Georgian PM's approach to Russia takes different path
By Messenger Staff
Thursday, April 25The appearance of Georgian Prime Minister Bidzina Ivanishvili at the PACE meeting caused controversial assessments among Georgian politicians. The former governing United National Movement (UNM)– now in the opposition– criticized Ivanishvili, whereas the members of the Georgian Dream coalition evaluated the PM’s speech and answers to the questions as very successful.
Skeptics criticized Ivanishvili for his attitude towards the Russian Federation, whereas his supporters think that Ivanishvili’s attitude towards Russia was diplomatically correct, but also principled.
Ivanishvili meanwhile, highlighted that Georgia’s new leadership is facing a serious challenge in conducting a dialogue with Russia. However, opponents request that they define the margin or distinction between the correctness and the principled position.
It has become evident that Ivanishvili has avoided direct criticism of Russian President Vladimir Putin, but kept being principled in stating that Russia has occupied Georgian territories. The Georgian PM also mentioned that there are red lines for both – Georgia and Russia, which they are not going to violate.
Although it is evident that the Georgian red line embodies the recovery of the lost territories and their integration, for Russia it is the violation of Georgian territorial integrity.
From the very beginning of his political career, Ivanishvili has been facing serious challenges because he has to match Georgia’s European orientation with the normalization of relations with Russia. Moreover, he has to harmonize NATO claims of Georgia with the Russian position, which is against Georgia’s integration to NATO.

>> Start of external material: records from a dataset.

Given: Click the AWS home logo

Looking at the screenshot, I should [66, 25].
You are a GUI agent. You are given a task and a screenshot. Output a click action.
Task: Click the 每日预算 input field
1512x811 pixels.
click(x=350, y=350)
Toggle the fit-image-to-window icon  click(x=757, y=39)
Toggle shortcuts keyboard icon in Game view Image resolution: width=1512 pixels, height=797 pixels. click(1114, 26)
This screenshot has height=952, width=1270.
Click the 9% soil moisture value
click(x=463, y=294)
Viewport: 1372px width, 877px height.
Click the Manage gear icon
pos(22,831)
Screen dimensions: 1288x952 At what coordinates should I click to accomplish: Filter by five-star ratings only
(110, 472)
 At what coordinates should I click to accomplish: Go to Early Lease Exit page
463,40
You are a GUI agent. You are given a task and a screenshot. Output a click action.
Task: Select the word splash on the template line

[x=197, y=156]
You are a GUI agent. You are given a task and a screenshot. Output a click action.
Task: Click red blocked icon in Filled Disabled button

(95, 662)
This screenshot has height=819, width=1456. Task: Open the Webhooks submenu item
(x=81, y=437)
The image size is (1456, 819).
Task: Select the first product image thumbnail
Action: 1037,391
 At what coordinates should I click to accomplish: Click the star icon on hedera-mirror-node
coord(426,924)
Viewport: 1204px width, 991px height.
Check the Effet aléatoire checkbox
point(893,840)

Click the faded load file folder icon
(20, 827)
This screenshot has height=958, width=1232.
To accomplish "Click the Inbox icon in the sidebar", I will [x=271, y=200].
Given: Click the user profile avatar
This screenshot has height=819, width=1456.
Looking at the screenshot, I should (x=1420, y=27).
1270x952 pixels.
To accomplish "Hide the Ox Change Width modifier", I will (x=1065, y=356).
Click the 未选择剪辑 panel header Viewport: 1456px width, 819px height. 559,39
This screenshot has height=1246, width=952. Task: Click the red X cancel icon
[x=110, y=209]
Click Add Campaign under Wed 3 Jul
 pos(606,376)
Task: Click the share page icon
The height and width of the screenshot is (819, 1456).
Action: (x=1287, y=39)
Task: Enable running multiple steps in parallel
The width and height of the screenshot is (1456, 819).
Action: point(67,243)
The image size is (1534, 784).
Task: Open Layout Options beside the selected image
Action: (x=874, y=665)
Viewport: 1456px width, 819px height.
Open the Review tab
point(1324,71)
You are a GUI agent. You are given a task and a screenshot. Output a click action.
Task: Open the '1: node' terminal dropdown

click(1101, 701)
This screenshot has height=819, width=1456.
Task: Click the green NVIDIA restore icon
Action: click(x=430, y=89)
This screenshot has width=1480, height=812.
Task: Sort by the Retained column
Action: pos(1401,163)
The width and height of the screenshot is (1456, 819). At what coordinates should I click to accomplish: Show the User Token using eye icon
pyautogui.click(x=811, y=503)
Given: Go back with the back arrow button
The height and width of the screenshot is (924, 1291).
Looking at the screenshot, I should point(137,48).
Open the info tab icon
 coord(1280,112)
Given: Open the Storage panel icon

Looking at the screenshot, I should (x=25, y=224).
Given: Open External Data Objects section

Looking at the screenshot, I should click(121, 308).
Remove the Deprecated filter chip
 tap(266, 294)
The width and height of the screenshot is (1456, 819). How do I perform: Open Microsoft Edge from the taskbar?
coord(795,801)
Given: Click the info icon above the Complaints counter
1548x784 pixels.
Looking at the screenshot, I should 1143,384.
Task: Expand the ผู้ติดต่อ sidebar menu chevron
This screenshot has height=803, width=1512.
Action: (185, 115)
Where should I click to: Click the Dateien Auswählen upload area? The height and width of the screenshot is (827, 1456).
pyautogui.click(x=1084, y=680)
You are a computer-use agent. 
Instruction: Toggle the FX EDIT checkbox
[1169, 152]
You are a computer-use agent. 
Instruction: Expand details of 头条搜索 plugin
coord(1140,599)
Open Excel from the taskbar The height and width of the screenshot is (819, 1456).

UNM members are criticizing the PM because he did not use the vocabulary of blaming and accusing Russia in ethnic cleansing of the Georgian population and other atrocities; whereas, Ivanishvili wants to lead discussions with Russia in a civilized and constructive manner.
In this regard it should be remembered that a couple of weeks ago Ivanishvili touched upon the issue of reinvestigating certain aspects which preceded the Russian invasion into Georgia in August, 2008.
The UNM is against such an investigation calling it a betrayal of Georgian interests, while PM Ivanishvili thinks that the Georgian side should tell the truth.